[Task to complete]
Output the records that follow, keeping every line exactly as it is.
※ ※ ※
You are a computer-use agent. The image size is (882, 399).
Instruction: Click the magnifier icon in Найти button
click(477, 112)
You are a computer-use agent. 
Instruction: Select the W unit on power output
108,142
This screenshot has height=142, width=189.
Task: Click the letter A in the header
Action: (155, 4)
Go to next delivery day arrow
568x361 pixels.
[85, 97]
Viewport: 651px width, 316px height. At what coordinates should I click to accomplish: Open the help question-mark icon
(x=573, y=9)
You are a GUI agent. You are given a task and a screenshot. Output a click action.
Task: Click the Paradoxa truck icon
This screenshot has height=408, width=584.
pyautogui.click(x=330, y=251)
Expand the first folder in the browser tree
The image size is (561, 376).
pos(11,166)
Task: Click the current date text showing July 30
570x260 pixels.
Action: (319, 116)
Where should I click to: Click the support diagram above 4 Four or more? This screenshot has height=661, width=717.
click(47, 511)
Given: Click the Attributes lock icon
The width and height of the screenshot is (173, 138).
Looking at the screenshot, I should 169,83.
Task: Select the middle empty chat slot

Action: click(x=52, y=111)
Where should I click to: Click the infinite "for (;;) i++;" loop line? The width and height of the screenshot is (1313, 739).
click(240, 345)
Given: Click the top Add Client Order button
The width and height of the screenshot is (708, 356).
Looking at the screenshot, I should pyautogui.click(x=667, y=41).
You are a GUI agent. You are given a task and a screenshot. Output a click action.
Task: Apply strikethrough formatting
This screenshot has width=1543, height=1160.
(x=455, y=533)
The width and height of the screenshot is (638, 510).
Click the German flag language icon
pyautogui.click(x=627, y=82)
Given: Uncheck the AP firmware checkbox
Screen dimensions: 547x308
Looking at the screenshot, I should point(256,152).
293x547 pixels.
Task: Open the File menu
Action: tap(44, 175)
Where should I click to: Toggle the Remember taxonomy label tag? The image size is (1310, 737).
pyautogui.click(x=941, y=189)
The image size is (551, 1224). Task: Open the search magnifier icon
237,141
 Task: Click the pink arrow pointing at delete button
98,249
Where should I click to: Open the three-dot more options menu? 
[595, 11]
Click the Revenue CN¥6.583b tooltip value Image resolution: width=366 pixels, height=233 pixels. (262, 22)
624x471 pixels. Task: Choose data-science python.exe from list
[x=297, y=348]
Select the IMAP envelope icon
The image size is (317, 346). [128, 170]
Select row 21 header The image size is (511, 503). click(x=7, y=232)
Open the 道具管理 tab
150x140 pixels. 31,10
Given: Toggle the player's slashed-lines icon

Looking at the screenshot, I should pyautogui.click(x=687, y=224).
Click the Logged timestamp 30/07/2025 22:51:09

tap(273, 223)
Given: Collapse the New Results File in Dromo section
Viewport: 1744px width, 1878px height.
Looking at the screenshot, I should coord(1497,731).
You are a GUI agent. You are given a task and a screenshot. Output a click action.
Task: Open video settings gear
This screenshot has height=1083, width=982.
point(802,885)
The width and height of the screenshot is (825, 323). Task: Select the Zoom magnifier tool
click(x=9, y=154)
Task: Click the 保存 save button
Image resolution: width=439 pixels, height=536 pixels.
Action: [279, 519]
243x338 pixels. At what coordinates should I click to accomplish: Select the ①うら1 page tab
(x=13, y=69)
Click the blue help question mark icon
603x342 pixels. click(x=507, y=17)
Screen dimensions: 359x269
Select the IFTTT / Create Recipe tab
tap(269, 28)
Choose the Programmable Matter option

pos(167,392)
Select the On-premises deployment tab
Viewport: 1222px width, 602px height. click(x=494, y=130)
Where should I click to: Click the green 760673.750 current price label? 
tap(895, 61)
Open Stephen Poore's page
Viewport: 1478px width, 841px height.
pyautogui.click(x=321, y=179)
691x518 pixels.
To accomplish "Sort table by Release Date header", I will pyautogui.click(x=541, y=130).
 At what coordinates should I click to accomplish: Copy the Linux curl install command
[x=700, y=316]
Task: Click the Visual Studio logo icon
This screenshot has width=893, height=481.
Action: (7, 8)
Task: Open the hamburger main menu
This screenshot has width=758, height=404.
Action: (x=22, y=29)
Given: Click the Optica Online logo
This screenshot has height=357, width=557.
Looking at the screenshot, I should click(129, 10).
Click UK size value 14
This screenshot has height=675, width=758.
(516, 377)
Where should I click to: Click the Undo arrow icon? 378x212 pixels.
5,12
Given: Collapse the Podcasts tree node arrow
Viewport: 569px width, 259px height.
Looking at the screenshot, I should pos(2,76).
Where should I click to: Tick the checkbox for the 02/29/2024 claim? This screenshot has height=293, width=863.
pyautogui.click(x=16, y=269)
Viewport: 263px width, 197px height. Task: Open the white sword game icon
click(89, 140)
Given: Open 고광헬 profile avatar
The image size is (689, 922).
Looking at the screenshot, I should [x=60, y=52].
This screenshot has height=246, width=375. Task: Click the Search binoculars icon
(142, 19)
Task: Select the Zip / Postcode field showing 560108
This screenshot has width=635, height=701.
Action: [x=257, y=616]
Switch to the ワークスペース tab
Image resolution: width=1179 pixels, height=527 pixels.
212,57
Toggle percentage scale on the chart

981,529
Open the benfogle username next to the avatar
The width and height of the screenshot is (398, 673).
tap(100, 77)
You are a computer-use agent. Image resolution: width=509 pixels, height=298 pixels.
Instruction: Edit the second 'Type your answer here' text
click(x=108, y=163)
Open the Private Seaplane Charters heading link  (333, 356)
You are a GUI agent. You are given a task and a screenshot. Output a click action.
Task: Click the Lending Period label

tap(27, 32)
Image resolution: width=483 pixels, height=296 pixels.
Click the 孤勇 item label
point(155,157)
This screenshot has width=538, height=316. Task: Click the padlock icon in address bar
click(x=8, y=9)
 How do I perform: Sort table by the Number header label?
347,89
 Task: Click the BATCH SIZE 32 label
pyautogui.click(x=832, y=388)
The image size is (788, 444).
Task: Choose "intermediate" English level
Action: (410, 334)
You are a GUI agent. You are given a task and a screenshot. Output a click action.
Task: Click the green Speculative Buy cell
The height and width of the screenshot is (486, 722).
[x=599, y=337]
※ ※ ※
[Answer area]
You are a computer-use agent. The image size is (882, 399).
Instruction: Click the magnifier icon in Найти button
click(477, 112)
You are a computer-use agent. 
Instruction: Select the W unit on power output
108,142
This screenshot has height=142, width=189.
Task: Click the letter A in the header
Action: (155, 4)
Go to next delivery day arrow
568x361 pixels.
[85, 97]
Viewport: 651px width, 316px height. At what coordinates should I click to accomplish: Open the help question-mark icon
(x=573, y=9)
You are a GUI agent. You are given a task and a screenshot. Output a click action.
Task: Click the Paradoxa truck icon
This screenshot has height=408, width=584.
pyautogui.click(x=330, y=251)
Expand the first folder in the browser tree
The image size is (561, 376).
pos(11,166)
Task: Click the current date text showing July 30
570x260 pixels.
Action: (319, 116)
Where should I click to: Click the support diagram above 4 Four or more? This screenshot has height=661, width=717.
click(47, 511)
Given: Click the Attributes lock icon
The width and height of the screenshot is (173, 138).
Looking at the screenshot, I should 169,83.
Task: Select the middle empty chat slot

Action: click(x=52, y=111)
Where should I click to: Click the infinite "for (;;) i++;" loop line? The width and height of the screenshot is (1313, 739).
click(240, 345)
Given: Click the top Add Client Order button
The width and height of the screenshot is (708, 356).
Looking at the screenshot, I should pyautogui.click(x=667, y=41).
You are a GUI agent. You are given a task and a screenshot. Output a click action.
Task: Apply strikethrough formatting
This screenshot has width=1543, height=1160.
(x=455, y=533)
The width and height of the screenshot is (638, 510).
Click the German flag language icon
pyautogui.click(x=627, y=82)
Given: Uncheck the AP firmware checkbox
Screen dimensions: 547x308
Looking at the screenshot, I should point(256,152).
293x547 pixels.
Task: Open the File menu
Action: tap(44, 175)
Where should I click to: Toggle the Remember taxonomy label tag? The image size is (1310, 737).
pyautogui.click(x=941, y=189)
The image size is (551, 1224). Task: Open the search magnifier icon
237,141
 Task: Click the pink arrow pointing at delete button
98,249
Where should I click to: Open the three-dot more options menu? 
[595, 11]
Click the Revenue CN¥6.583b tooltip value Image resolution: width=366 pixels, height=233 pixels. (262, 22)
624x471 pixels. Task: Choose data-science python.exe from list
[x=297, y=348]
Select the IMAP envelope icon
The image size is (317, 346). [128, 170]
Select row 21 header The image size is (511, 503). click(x=7, y=232)
Open the 道具管理 tab
150x140 pixels. 31,10
Given: Toggle the player's slashed-lines icon

Looking at the screenshot, I should pyautogui.click(x=687, y=224).
Click the Logged timestamp 30/07/2025 22:51:09

tap(273, 223)
Given: Collapse the New Results File in Dromo section
Viewport: 1744px width, 1878px height.
Looking at the screenshot, I should coord(1497,731).
You are a GUI agent. You are given a task and a screenshot. Output a click action.
Task: Open video settings gear
This screenshot has height=1083, width=982.
point(802,885)
The width and height of the screenshot is (825, 323). Task: Select the Zoom magnifier tool
click(x=9, y=154)
Task: Click the 保存 save button
Image resolution: width=439 pixels, height=536 pixels.
Action: [279, 519]
243x338 pixels. At what coordinates should I click to accomplish: Select the ①うら1 page tab
(x=13, y=69)
Click the blue help question mark icon
603x342 pixels. click(x=507, y=17)
Screen dimensions: 359x269
Select the IFTTT / Create Recipe tab
tap(269, 28)
Choose the Programmable Matter option

pos(167,392)
Select the On-premises deployment tab
Viewport: 1222px width, 602px height. click(x=494, y=130)
Where should I click to: Click the green 760673.750 current price label? 
tap(895, 61)
Open Stephen Poore's page
Viewport: 1478px width, 841px height.
pyautogui.click(x=321, y=179)
691x518 pixels.
To accomplish "Sort table by Release Date header", I will pyautogui.click(x=541, y=130).
 At what coordinates should I click to accomplish: Copy the Linux curl install command
[x=700, y=316]
Task: Click the Visual Studio logo icon
This screenshot has width=893, height=481.
Action: (7, 8)
Task: Open the hamburger main menu
This screenshot has width=758, height=404.
Action: (x=22, y=29)
Given: Click the Optica Online logo
This screenshot has height=357, width=557.
Looking at the screenshot, I should click(129, 10).
Click UK size value 14
This screenshot has height=675, width=758.
(516, 377)
Where should I click to: Click the Undo arrow icon? 378x212 pixels.
5,12
Given: Collapse the Podcasts tree node arrow
Viewport: 569px width, 259px height.
Looking at the screenshot, I should pos(2,76).
Where should I click to: Tick the checkbox for the 02/29/2024 claim? This screenshot has height=293, width=863.
pyautogui.click(x=16, y=269)
Viewport: 263px width, 197px height. Task: Open the white sword game icon
click(89, 140)
Given: Open 고광헬 profile avatar
The image size is (689, 922).
Looking at the screenshot, I should [x=60, y=52].
This screenshot has height=246, width=375. Task: Click the Search binoculars icon
(142, 19)
Task: Select the Zip / Postcode field showing 560108
This screenshot has width=635, height=701.
Action: [x=257, y=616]
Switch to the ワークスペース tab
Image resolution: width=1179 pixels, height=527 pixels.
212,57
Toggle percentage scale on the chart

981,529
Open the benfogle username next to the avatar
The width and height of the screenshot is (398, 673).
tap(100, 77)
You are a computer-use agent. Image resolution: width=509 pixels, height=298 pixels.
Instruction: Edit the second 'Type your answer here' text
click(x=108, y=163)
Open the Private Seaplane Charters heading link  (333, 356)
You are a GUI agent. You are given a task and a screenshot. Output a click action.
Task: Click the Lending Period label

tap(27, 32)
Image resolution: width=483 pixels, height=296 pixels.
Click the 孤勇 item label
point(155,157)
This screenshot has width=538, height=316. Task: Click the padlock icon in address bar
click(x=8, y=9)
 How do I perform: Sort table by the Number header label?
347,89
 Task: Click the BATCH SIZE 32 label
pyautogui.click(x=832, y=388)
The image size is (788, 444).
Task: Choose "intermediate" English level
Action: (410, 334)
You are a GUI agent. You are given a task and a screenshot. Output a click action.
Task: Click the green Speculative Buy cell
The height and width of the screenshot is (486, 722).
[x=599, y=337]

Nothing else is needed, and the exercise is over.